The trunks/divisions appear as a cluster of grapes (hypoechoic circles) lateral the the pulsating subclavian artery and superior to the first rib.
Why is the supraclavicular block not indicated for shoulder surgery?
This block does not supply complete coverage because the suprascapular nerve which arises from the upper trunk (C5-C6) is often missed.
Why is the ultrasound used during the supraclavicular block?
When performing this block, the needle is in very close proximity to the pleura and the subclavian artery.
The supraclavicular block is appropriate for what types of surgical procedures?
The supraclavicular block provides analgesia for surgical procedures of the upper arm, elbow, wrist and hand
When using the landmark technique and nerve stimulator to perform a supraclavicular block, what is an acceptable twitch?
Finger twitch - flexion and extension
Unacceptable responses include: pectoralis (direct stim), biceps (musculocutaneous nerve) and deltoid (axillary nerve)
What are the signs of Horner’s syndrome
Ptosis, miosis, anhidrosis. These symptoms are due to the proximity of the supraclavicular block to the stellate ganglion.
How can the ultrasound be used to assess the status of pleura if a pneumothorax is suspected?
If lung sliding is present, the pleura is intact. If you do not see lung sliding, the patient may have a pneumothorax. A CXR should be used to rule this out. Symptoms may include cough, chest pain, and dyspnea (late sign) after the block.
During a subclavian block, how often can the patient experience phrenic paralysis or Horner’s syndrome?
About 50% of the time! Watch for signs of ptosis, miosis and anhidrosis.

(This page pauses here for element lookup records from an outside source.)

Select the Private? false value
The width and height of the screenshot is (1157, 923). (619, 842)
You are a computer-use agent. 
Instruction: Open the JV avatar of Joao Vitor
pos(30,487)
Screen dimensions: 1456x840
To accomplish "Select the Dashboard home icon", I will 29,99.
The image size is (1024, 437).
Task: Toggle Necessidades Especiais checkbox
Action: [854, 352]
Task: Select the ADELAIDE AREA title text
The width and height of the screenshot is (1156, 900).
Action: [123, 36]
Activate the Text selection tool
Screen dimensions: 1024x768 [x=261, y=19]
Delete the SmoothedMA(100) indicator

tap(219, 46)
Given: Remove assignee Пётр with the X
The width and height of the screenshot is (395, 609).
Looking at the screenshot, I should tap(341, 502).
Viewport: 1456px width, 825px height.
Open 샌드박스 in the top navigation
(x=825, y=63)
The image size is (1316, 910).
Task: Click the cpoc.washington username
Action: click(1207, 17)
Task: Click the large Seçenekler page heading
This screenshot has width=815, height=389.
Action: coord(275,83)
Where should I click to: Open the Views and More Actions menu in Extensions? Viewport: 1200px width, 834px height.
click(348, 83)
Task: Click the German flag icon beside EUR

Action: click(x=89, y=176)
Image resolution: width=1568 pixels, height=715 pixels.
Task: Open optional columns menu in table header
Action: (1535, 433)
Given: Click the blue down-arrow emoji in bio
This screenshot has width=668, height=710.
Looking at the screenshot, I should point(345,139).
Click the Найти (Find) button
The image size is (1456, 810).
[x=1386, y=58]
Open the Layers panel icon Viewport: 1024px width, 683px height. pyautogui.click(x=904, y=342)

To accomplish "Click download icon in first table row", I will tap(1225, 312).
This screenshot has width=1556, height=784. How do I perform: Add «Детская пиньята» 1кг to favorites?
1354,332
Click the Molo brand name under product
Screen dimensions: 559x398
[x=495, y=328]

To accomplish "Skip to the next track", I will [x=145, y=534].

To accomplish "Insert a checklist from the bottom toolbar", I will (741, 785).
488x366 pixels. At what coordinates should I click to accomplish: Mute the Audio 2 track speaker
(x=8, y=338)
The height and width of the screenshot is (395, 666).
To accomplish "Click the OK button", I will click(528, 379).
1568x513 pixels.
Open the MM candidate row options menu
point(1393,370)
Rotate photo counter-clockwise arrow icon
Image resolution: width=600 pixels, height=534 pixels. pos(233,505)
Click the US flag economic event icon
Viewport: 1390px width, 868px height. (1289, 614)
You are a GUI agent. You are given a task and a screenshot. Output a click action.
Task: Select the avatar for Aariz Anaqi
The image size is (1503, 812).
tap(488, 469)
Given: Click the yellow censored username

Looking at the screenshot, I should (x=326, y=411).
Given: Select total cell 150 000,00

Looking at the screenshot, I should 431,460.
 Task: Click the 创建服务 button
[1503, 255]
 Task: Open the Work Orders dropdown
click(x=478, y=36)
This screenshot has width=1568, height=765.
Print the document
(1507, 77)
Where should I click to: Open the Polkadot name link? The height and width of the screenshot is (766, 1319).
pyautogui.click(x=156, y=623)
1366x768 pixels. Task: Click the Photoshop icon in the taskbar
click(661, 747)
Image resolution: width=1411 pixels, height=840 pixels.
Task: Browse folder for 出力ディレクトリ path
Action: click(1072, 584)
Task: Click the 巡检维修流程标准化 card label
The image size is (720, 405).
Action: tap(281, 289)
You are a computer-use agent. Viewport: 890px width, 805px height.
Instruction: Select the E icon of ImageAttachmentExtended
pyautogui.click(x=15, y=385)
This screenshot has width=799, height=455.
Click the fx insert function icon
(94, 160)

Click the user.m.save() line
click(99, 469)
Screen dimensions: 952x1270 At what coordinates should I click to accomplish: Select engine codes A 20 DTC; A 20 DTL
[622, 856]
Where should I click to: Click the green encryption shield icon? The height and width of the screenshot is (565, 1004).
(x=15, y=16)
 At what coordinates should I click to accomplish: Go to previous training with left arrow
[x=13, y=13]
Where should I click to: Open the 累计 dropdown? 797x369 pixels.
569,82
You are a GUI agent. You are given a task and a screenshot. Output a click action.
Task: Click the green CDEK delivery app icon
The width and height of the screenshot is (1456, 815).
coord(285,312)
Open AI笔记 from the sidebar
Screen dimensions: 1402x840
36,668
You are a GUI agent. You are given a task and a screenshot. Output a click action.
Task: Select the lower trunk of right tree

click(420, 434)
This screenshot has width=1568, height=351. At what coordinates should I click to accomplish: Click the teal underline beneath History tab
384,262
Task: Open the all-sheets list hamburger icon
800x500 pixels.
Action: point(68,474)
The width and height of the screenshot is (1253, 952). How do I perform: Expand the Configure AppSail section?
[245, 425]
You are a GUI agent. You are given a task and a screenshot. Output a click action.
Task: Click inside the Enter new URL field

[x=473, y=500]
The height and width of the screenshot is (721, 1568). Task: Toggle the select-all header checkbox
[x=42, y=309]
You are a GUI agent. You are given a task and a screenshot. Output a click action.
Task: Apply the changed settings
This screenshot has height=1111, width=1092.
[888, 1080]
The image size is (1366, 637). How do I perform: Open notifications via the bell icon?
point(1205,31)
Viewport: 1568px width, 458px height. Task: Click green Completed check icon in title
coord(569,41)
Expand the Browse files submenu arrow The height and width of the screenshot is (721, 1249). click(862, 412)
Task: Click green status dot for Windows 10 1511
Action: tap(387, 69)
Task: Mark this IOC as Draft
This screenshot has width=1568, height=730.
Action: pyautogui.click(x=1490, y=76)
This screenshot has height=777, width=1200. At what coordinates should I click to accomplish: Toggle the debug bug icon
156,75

What part of the brachial plexus is targeted during an infraclavicular block?
The cords. Blocking the brachial plexus at the level of the cords is a good alternative to the supraclavicular block in patients with respiratory insufficiency d/t the decreased risk of phrenic nerve blockade
What are the 3 most common errors that occur and increase the risk of pneumothorax during an infraclavicular block?
- needle insertion too medial
- directing the needle medially
- inserting the needle too deep (>6cm)
When the median nerve is stimulated, what is the correct muscle response to stimulation?
Flexion of the first 3 1/2 digits and opposition of the thumb
When stimulating the radial nerve, what is the correct response to stimulation?
Extension of the wrist and digits along with abduction of the thumb
When targeting the ulnar nerve, what is the correct response to nerve stimulation?
Flexion of the 4th and 5th digits and ADDuction of the thumb
Why is the infraclavicular block considered to be the most painful block?
Because of the multiple muscle layers that must be traversed for a successful block. These muscles include the pectoralis major and minor. Injecting additional subcutaneous local can help improve patient experience
Why is bleeding from the subclavian arter/vein during an infraclavicular block so detrimental?
Because this area can be very difficult to compress and can result in significant bleeding/hematoma.